Stitt, who early into the pandemic stated his belief that he wanted it to be “business as usual,” is believed to be the first governor in the country to announce a positive COVID-19 test. Mississippi Lt. Gov. Delbert Hosemann announced a positive test result earlier this month. In the governor’s first virtual news conference in months, he appeared via video from his home Wednesday morning.
Stitt said he is tested for the coronavirus “periodically,” and told reporters he felt “a little achy” but that he “really felt fine.” Stitt said he had quarantined himself at home away from his family, and that his wife and kids had tested negative.
“I was pretty shocked that I was the first governor to get it (coronavirus),” Stitt told reporters after his test Tuesday came back positive.

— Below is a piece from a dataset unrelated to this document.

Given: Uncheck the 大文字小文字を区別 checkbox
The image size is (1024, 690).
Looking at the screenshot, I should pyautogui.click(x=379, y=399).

Stitt said he is working with contact tracers in an effort to determine where he was infected and who he was in contact with.
Stitt’s announcement came as Oklahoma has seen its positive test results skyrocket in the wake of its full reopening in early June. On Wednesday, the state announced 1,075 new cases, the highest single-day increase since the first COVID-19 case appeared in Oklahoma in March, and the first time the state exceeded a caseload of 1,000.
Hospitalizations have also been trending upward, as the state reported 561 patients were hospitalized with the disease on Tuesday, which was just one patient short of the all-time high on March 31.
Stitt has rarely worn a mask in public, even around large groups of people. The governor has said though he encourages masks and that Oklahomans should “consider” wearing one, he would not issue a statewide mandate for their use.
During his news conference Wednesday, Stitt reiterated that he would not consider a mask mandate and that slowing the spread of the virus was about “personal responsibility.”
Oklahoma would not be “mask-shamers” Stitt said at a July 10 news conference at the state Capitol. However, he has supported local governments enacting their own.
“We just think that you can’t go down that road, and so I’m going to protect the freedoms in Oklahoma,” Stitt said. “We’re not going to mandate (masks) in the state of Oklahoma, and we’re not going to be mask-shamers, either.”
That July 10 news conference, which was held two days after Oklahoma reported a then-record number of positive coronavirus tests, is the only news conference Stitt has held this month. Before that, he had last held a news conference on June 30 alongside Interim Health Commissioner Lance Frye. Stitt attended the news conference in a mask, the first and only time he’s worn one during such an event.
In early March, at the beginning of the pandemic as sports leagues, museums, churches and other large events across the state were halted, Stitt was adamant that Oklahoma continue “business as usual.” He urged Oklahomans to continue frequenting businesses and restaurants, and even tweeted a photo of himself alongside his sons at a packed Oklahoma City food hall with the hashtags #supportlocal and #OklaProud.
But within weeks he had begun business closures in some of the counties most affected by the virus, and in April his shutdown order had been put in place. Dubbed, “safer at home,” Stitt’s plan wasn’t a true “shelter in place” order as some other states had enacted. Oklahoma’s case numbers were still low at that point and Stitt has long maintained that he would base his decisions on his reading of Oklahoma’s data rather than copying what was going on in other states. He often referenced New York, which early on had thousands of cases and hundreds of deaths every week, as an example of a state whose strict actions he would not attempt to replicate.
By mid-May, Stitt had started the process of pulling back on his business shutdowns, and on June 1 announced the state was fully reopened. Positive COVID-19 test results in the state began to rise in the ensuing weeks leading up to President Donald Trump’s campaign rally in Tulsa on June 19, which an unmasked Stitt attended.
Hours before the start of the rally, Stitt said he remained confident the nation’s first major indoor event since the beginning of the pandemic would not lead to a new outbreak.
“My question back to those folks that want people to bunker in place is when is the right time to open back up?” Stitt told reporters outside the BOK Center, where Trump’s rally was held.
Tulsa Health Department Bruce Dart said earlier this month that the rally “likely” contributed to a spike of cases in the county.
Stitt said on Wednesday that he was confident he was not infected at the rally.
Coronavirus cases in the state began to rapidly rise in early July, and hospitalizations, which had declined in April and May, began to rise to some of their highest levels since early on in the pandemic.
Stitt said recently he was not considering the possibility of once again shuttering businesses across the state, even as daily reports of new coronavirus test results dwarf the levels seen in early March when businesses were first closed. Stitt said on June 25 that Oklahomans “have to learn how to deal with” the coronavirus, and said “Closing down with 277 in the hospital, that’s not a part of the discussion at this point.”
Hospitalizations have almost doubled since that statement.